§ **PROVIDED PASSAGE**
--- Start ---

The Third World MNCs

The Third World MNCs

Rakesh Wadhwa
The Boss , May 15 - June 14, 2005


In 1979, I took up my first job as a trainee at the Oberoi head office in Delhi. Oberoi's had just ventured to Australia with a hotel in Adelaide.

India's foreign exchange regulations Act (FERA) did not allow them to either invest overseas, or, to use their Indian properties as a guarantee to secure funds abroad. As a result the Oberoi's had to find a foreign partner who would make the requisite investment. They did, eventually, find a Saudi company which provided the funds.

Thus, for Indian companies to expand their operations abroad was a cumbersome and uncertain process. I also remember the stringent rules of FERA which the Oberoi's had to comply with, and, the tons of documents which were required by the Reserve Bank of India and other government authorities.

This process all but made Indian MNCs impossible. Nepal too followed India's lead and made it a crime for its nationals and companies to invest abroad legally. It is for this reason that there are no Nepalese MNCs, while Finland – a much smaller country – has Nokia, dominating the world markets with its cellphones.

--- End ---

§ **DATA SHOWN**

--- Start ---

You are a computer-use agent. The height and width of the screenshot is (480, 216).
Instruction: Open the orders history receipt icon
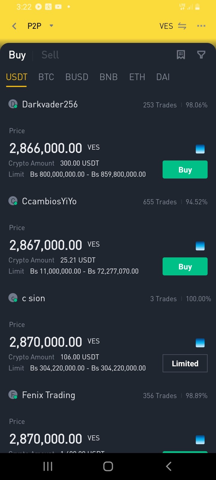(x=181, y=55)
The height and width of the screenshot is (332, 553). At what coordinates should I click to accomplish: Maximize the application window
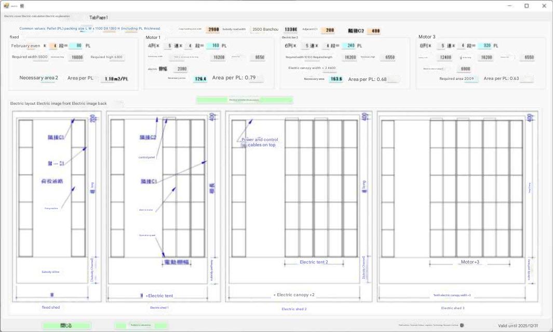[x=526, y=6]
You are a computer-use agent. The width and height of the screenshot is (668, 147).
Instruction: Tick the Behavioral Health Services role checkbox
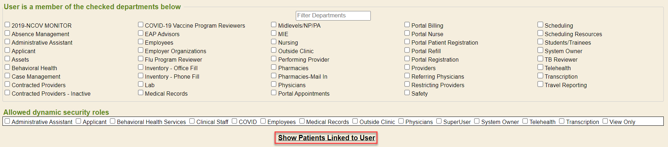(113, 121)
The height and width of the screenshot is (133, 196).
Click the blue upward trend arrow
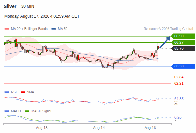click(165, 42)
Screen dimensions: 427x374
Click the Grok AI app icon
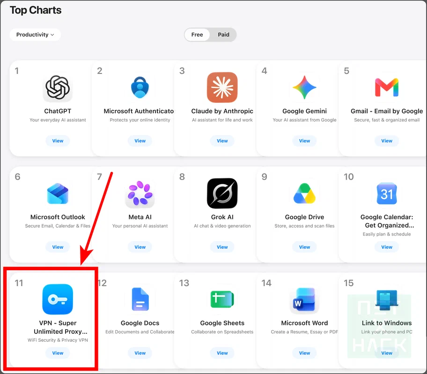coord(222,194)
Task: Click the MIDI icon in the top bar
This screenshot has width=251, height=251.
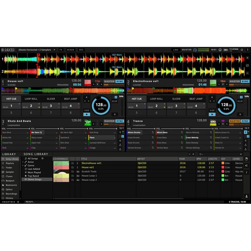Action: (x=214, y=50)

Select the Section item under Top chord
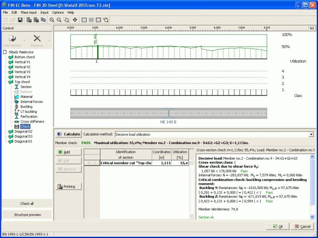click(x=25, y=87)
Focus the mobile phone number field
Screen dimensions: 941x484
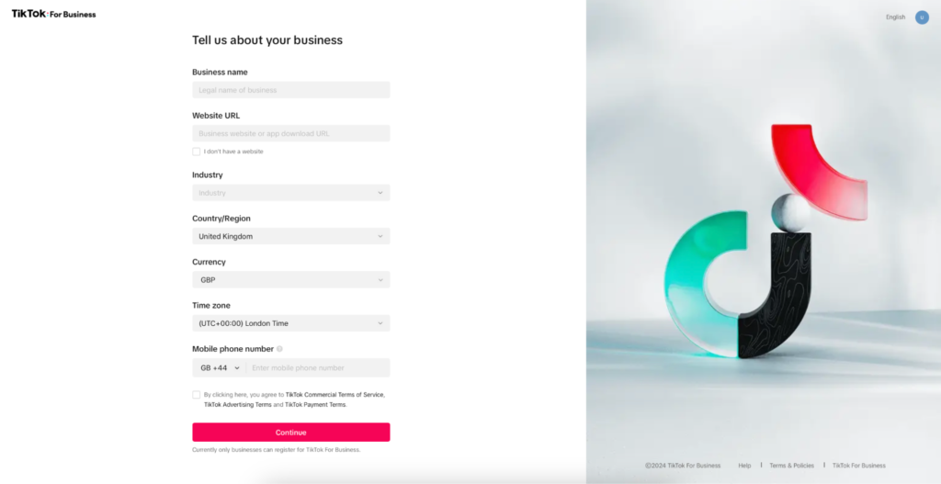pyautogui.click(x=317, y=367)
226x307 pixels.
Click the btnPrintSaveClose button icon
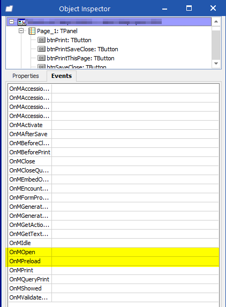pos(41,49)
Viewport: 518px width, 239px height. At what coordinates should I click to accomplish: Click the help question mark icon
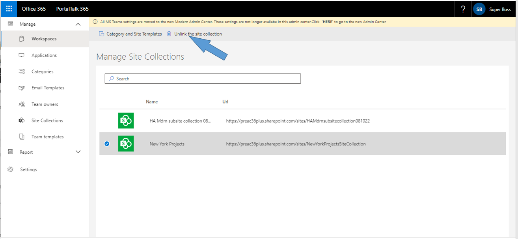[x=463, y=9]
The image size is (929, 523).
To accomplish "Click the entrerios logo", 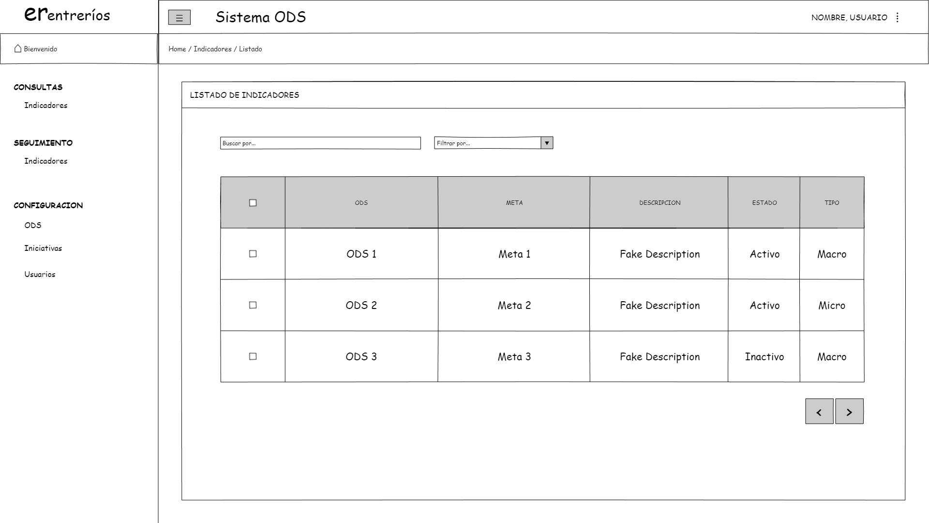I will click(67, 15).
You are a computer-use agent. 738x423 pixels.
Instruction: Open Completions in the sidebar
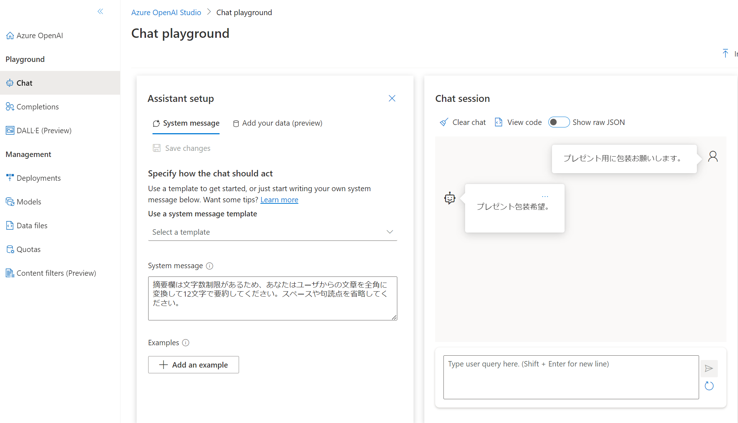(37, 107)
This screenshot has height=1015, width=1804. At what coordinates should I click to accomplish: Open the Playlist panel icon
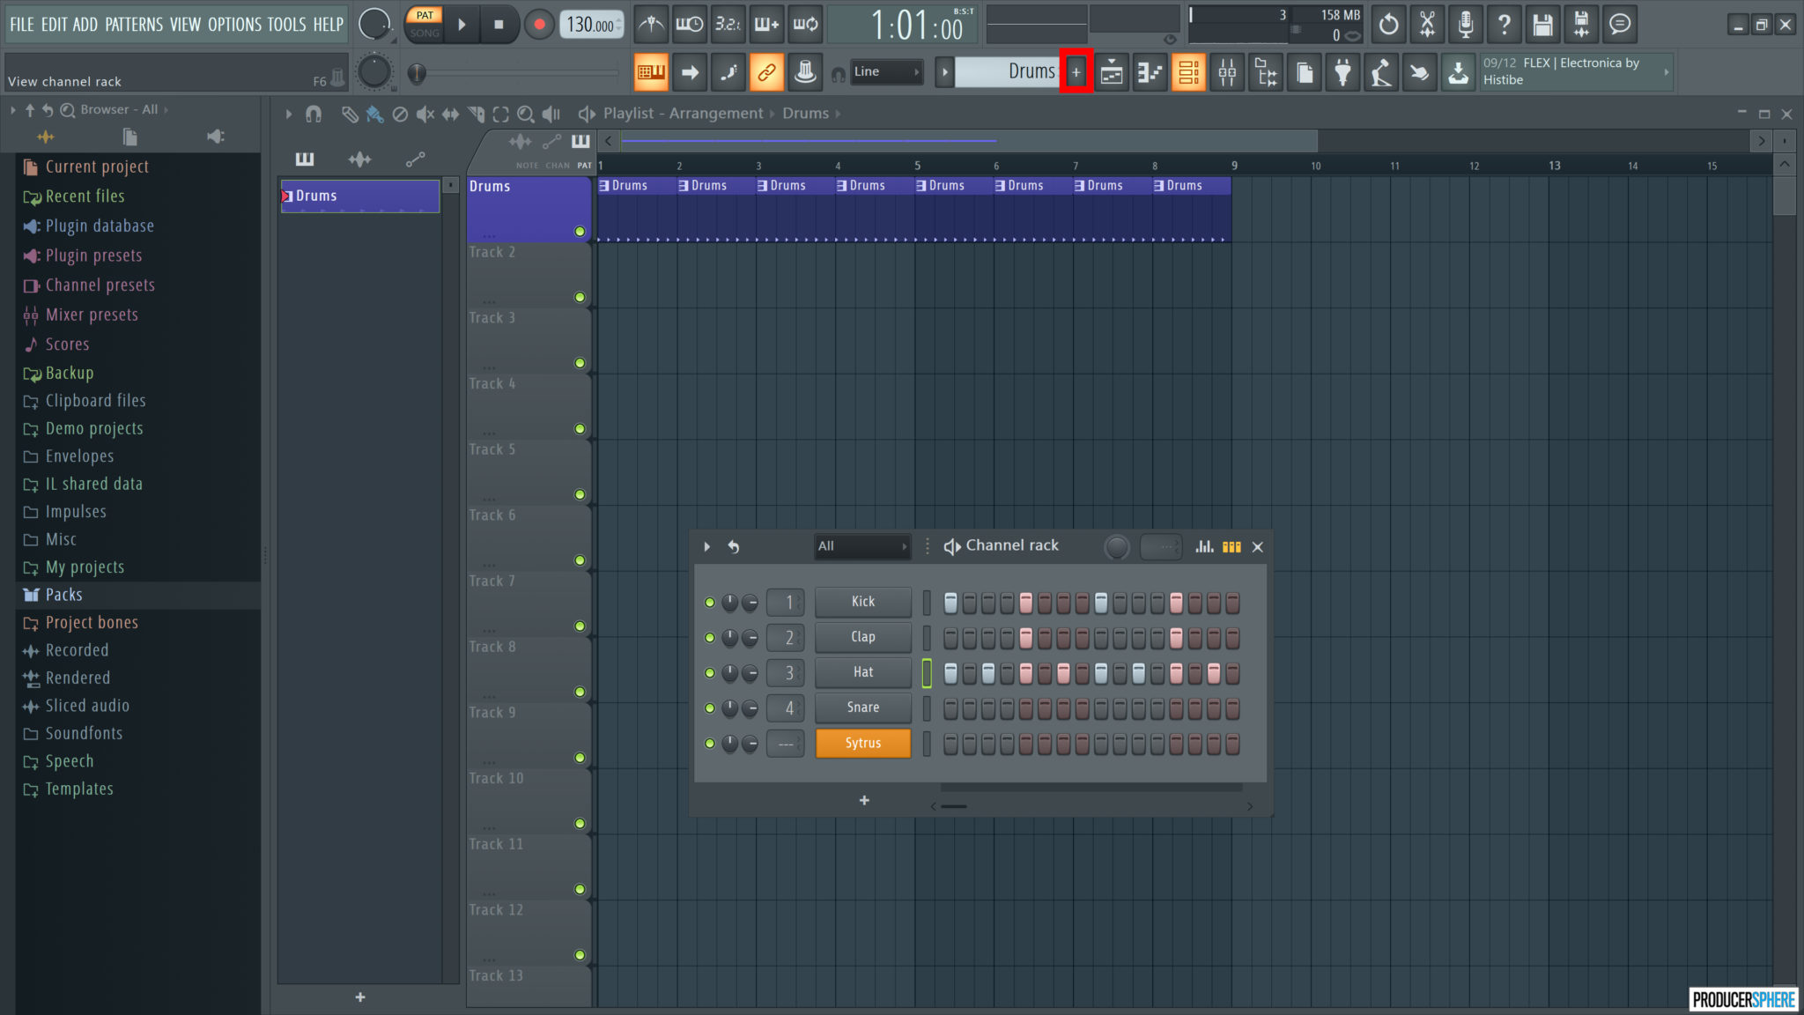coord(1111,71)
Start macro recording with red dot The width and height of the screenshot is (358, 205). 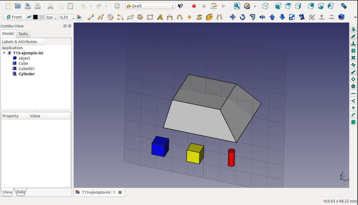(194, 6)
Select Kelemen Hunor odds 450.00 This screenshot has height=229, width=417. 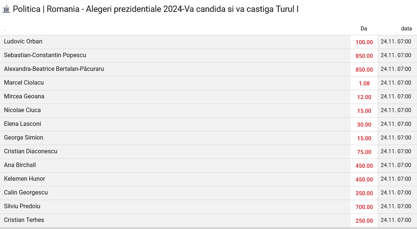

--- End ---

§ **REQUIRED TASKS**
- a) Add 26 to every coordinate in the answers and write out all the entries from the first one down to the line that contains "click(x=25, y=87)", with both ends and every request kept. Leave the pictures out.
- b) Carry on the article about Third World multinational companies from the point where it stops.

§ **ANSWERS BELOW**
- a)
You are a computer-use agent. The height and width of the screenshot is (480, 216).
Instruction: Open the orders history receipt icon
(x=207, y=81)
The height and width of the screenshot is (332, 553). At what coordinates should I click to accomplish: Maximize the application window
[x=552, y=32]
You are a computer-use agent. The width and height of the screenshot is (668, 147).
Instruction: Tick the Behavioral Health Services role checkbox
(139, 147)
The height and width of the screenshot is (133, 196).
Click the blue upward trend arrow
click(191, 68)
Screen dimensions: 427x374
Click the Grok AI app icon
coord(248,220)
Task: Click the MIDI icon in the top bar
This screenshot has width=251, height=251.
Action: (x=240, y=76)

Select the Section item under Top chord
click(x=51, y=113)

- b)
On the one hand we are fed the myth that MNCs are greedy, rapacious, and their only interest is to repatriate profits to their parent company, on the other hand we prohibit our own companies from becoming MNCs. Would it not make sense for our companies to be allowed to go abroad and send their profits home, if MNCs are so good for the mother country?

The truth is that governments seek controls for controls sake. They restrict MNCs of other countries and they restrict their own companies from becoming MNCs. They regulate so that businessmen have to seek permissions, licenses, and approvals. They get them at a great cost to themselves, and, only after bestowing favours on those who hold the power given by law.

It would be ideal for the word economy to allow capital, investments, and currencies to move freely. Investments would then go where required. Companies which become great at satisfying their customers would, as they should, become big.

Efficiency would increase all around to the benefit of consumers worldwide. If a Nepali company was the best in producing noodles, then it would be that company which would and should have operations in every country. Consumers everywhere would gain.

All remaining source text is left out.